La sinistra annega nell’Aquarius

di thomasmuntzer

Questa volta ci lanciamo in un post di analisi politico-filosofica. Non portiamo numeri e grafici a sostegno della nostra tesi ma proveremo a motivare le nostre affermazioni con qualche buon suggerimento di lettura.

La sinistra, Italiana ed Europea, è allo sbando. Anzi, per usare le parole di Fassina (ottimo analista, timido politico) nel quadro attuale la sinistra è morta. Tanto quella liberale (il PD) quanto le varie formazioni “radicali”, prive di qualsiasi presa tra la gente e/o punto fermo ideologico.

La vicenda della nave Aquarius rappresenta l’ultimo psicodramma della sinistra che procede in direzione ostinata e contraria rispetto a quello che dovrebbe essere il suo popolo. Varie umanità “sinistre”, capeggiate da presunti intellettuali, si sono lanciate in considerazioni che coprono tutto lo spettro della cialtroneria dal disonesto (Saviano) all’imbarazzante (Albinati).

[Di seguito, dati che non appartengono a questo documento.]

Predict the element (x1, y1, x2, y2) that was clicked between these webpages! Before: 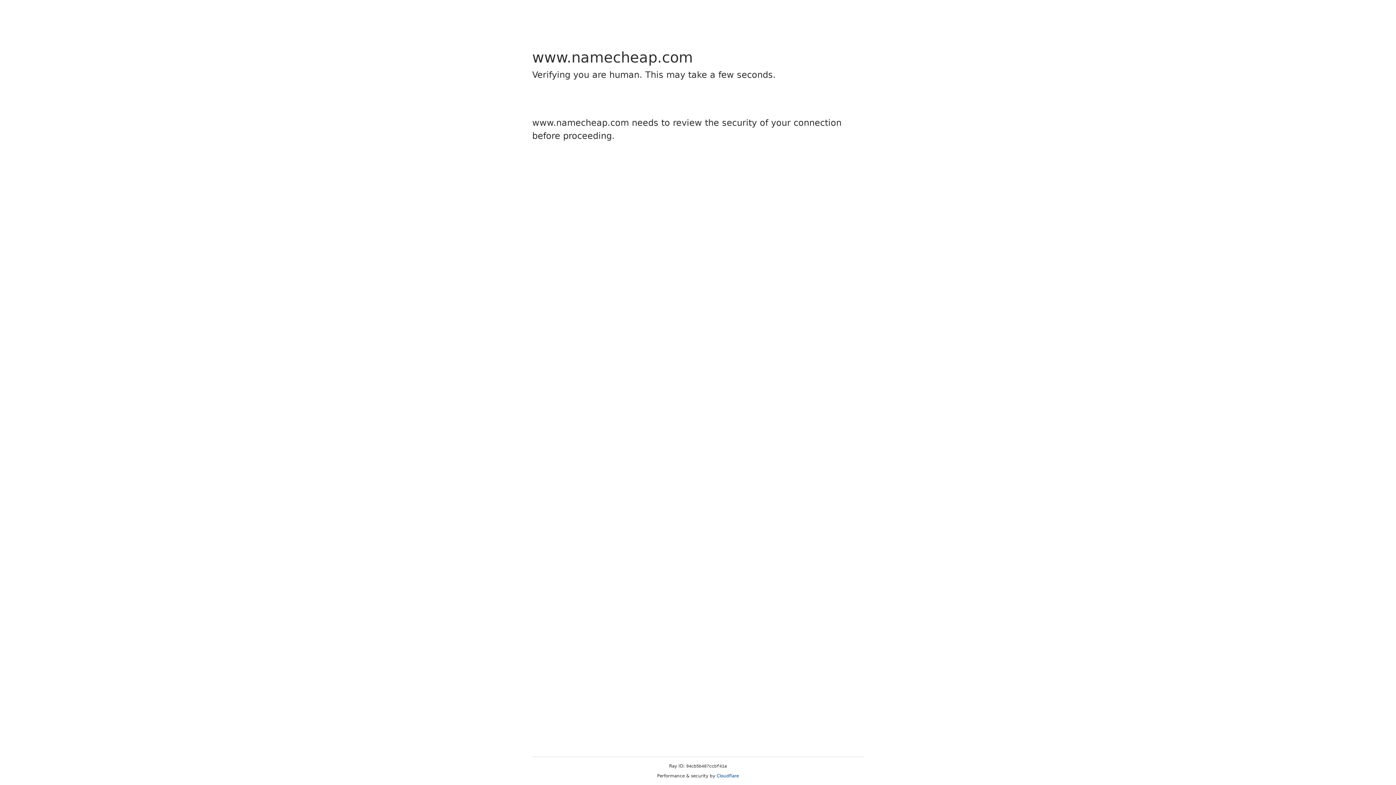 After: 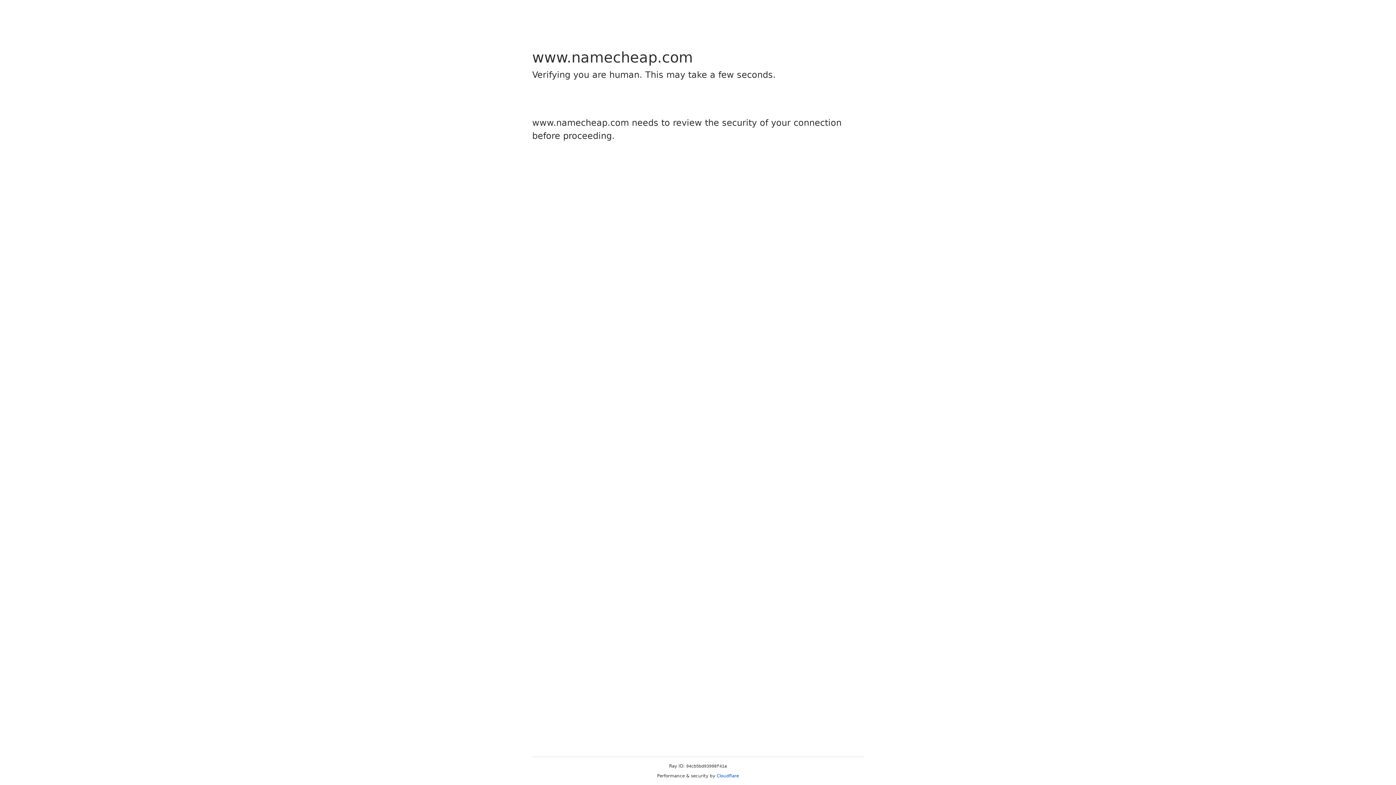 Action: label: Cloudflare bbox: (716, 773, 739, 778)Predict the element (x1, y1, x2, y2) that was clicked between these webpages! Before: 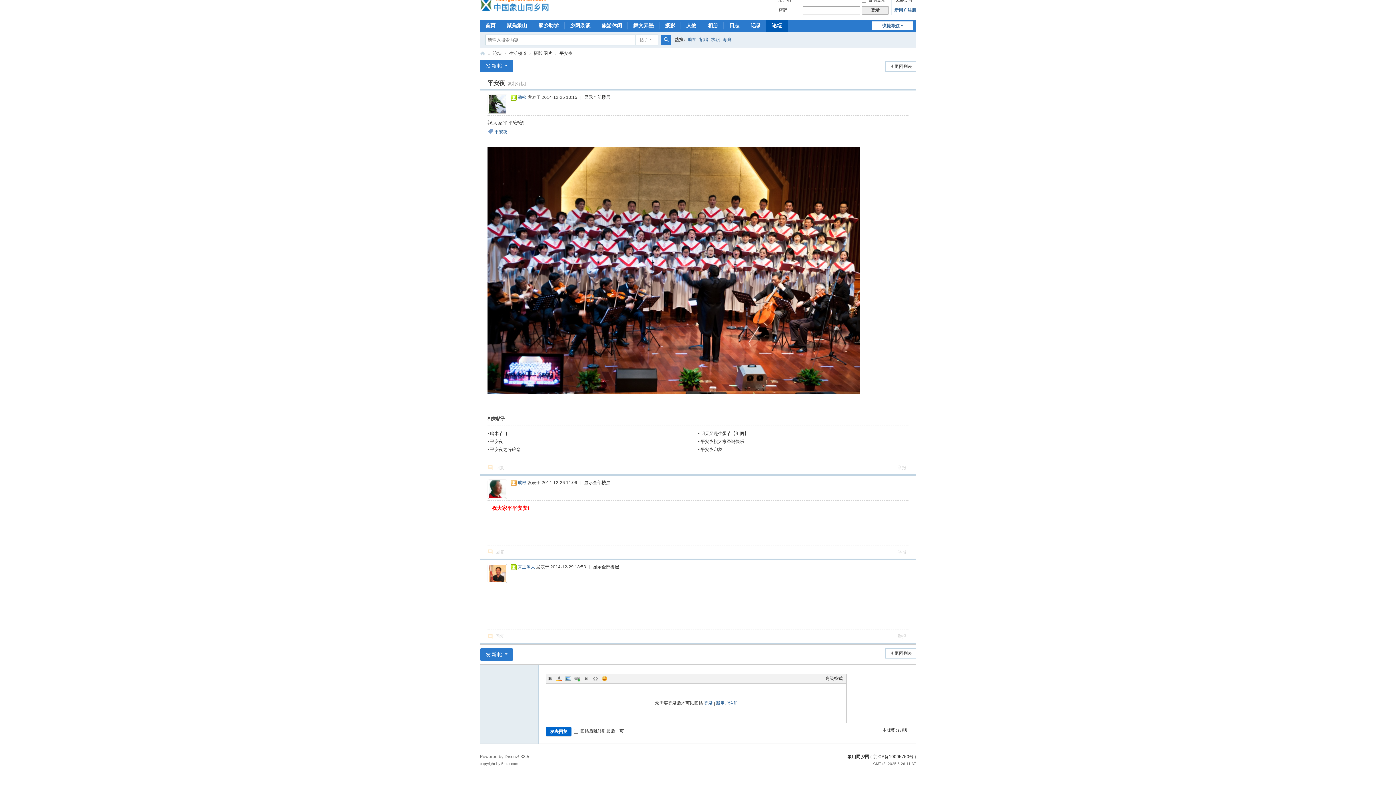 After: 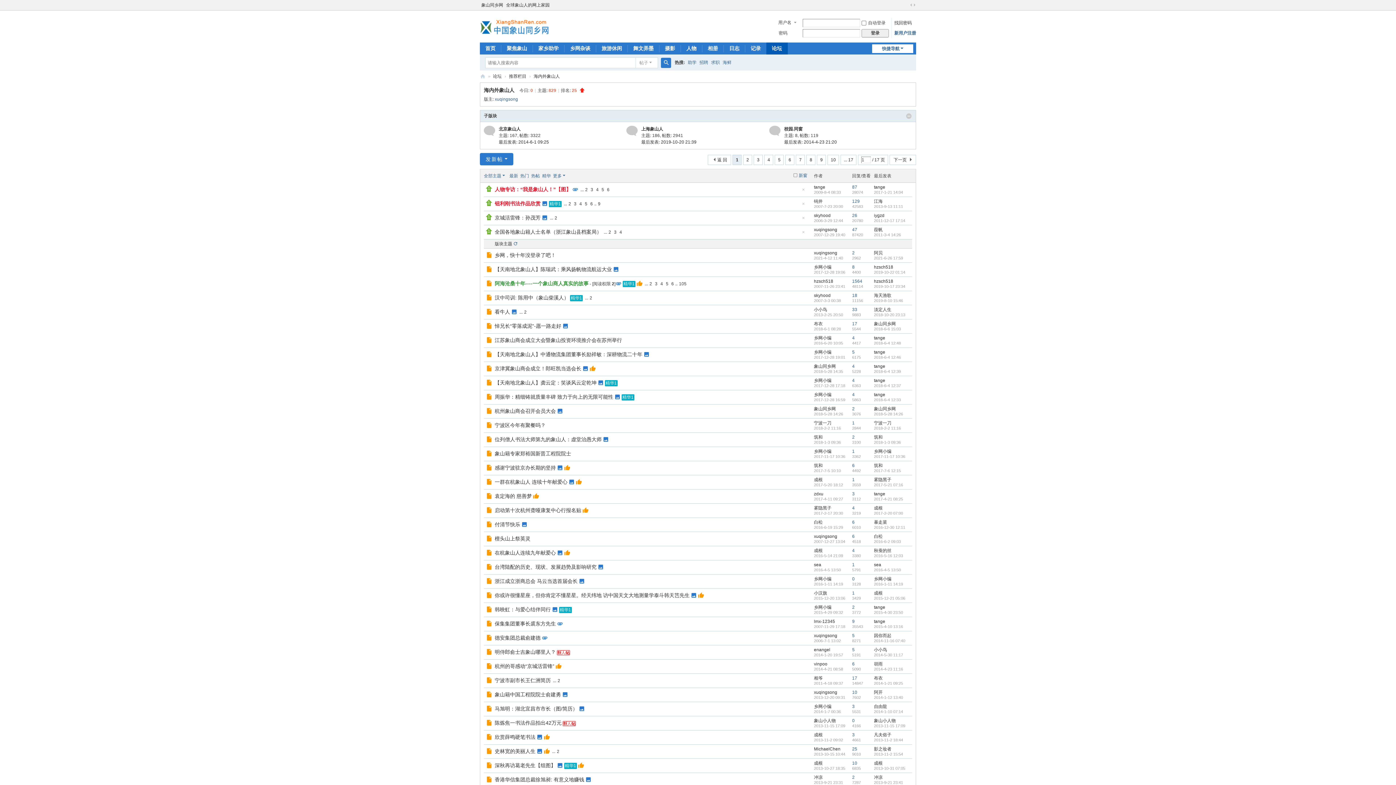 Action: label: 人物 bbox: (681, 19, 702, 31)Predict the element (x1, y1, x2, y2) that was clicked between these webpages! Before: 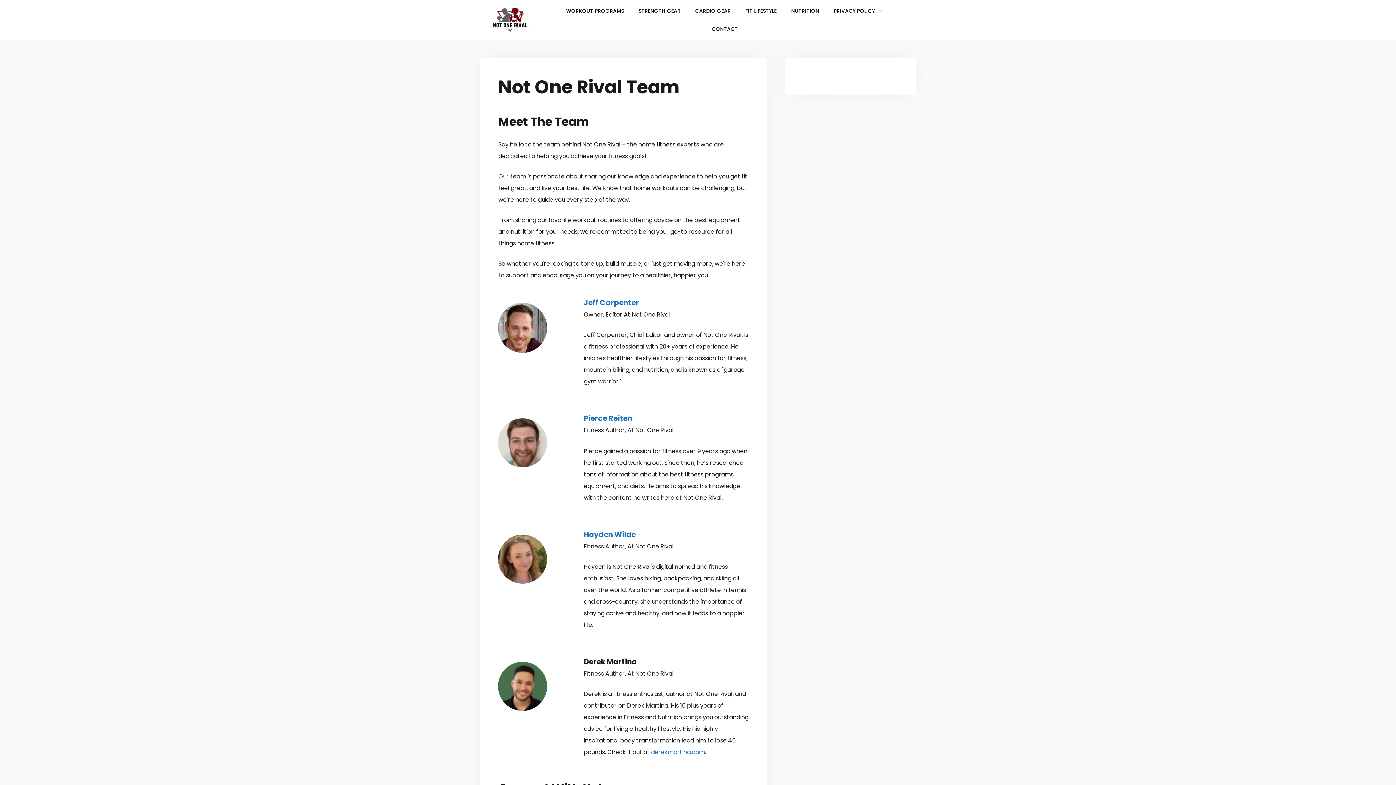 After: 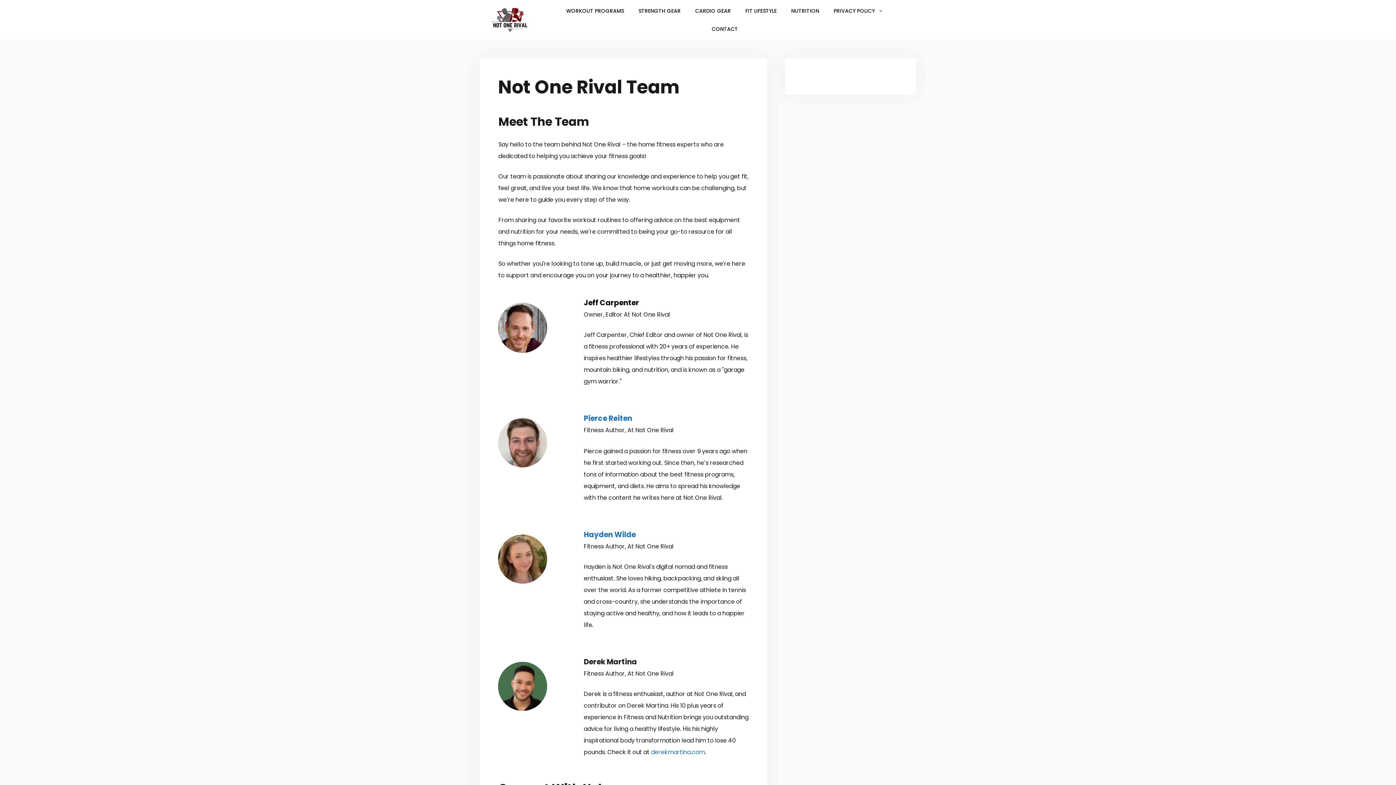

Dal punto di vista tattico, la scelta mi sembra anche logica. Da quarant’anni la sinistra ha sacrificato la difesa del lavoro sull’altare del mercatismo global-€uropeista. La base sociale si è quindi svuotata di operai e riempita di esponenti di classe medio/alta con pretese intellettualoidi. I temi fondamentali sono diventati quelli di un grande partito radicale: le libertà:

– Libertà di comprare ciò che si vuole (figli compresi)
– Libertà di unirsi con chi si vuole
– Libertà di drogarsi come si vuole
– etc.

È del tutto naturale quindi che il mondo della sinistra come un sol uomo si sia scagliato contro il Ministro dell’Interno. Reo, non di aver messo in pericolo i naufraghi soccorsi dall’Acquarius con l’aiuto della Marina Italiana (nessuno a bordo ha mai rischiato nulla), ma di aver limitato la libertà dei migranti di scappare dalla guerra (!?) e sbarcare in Italia.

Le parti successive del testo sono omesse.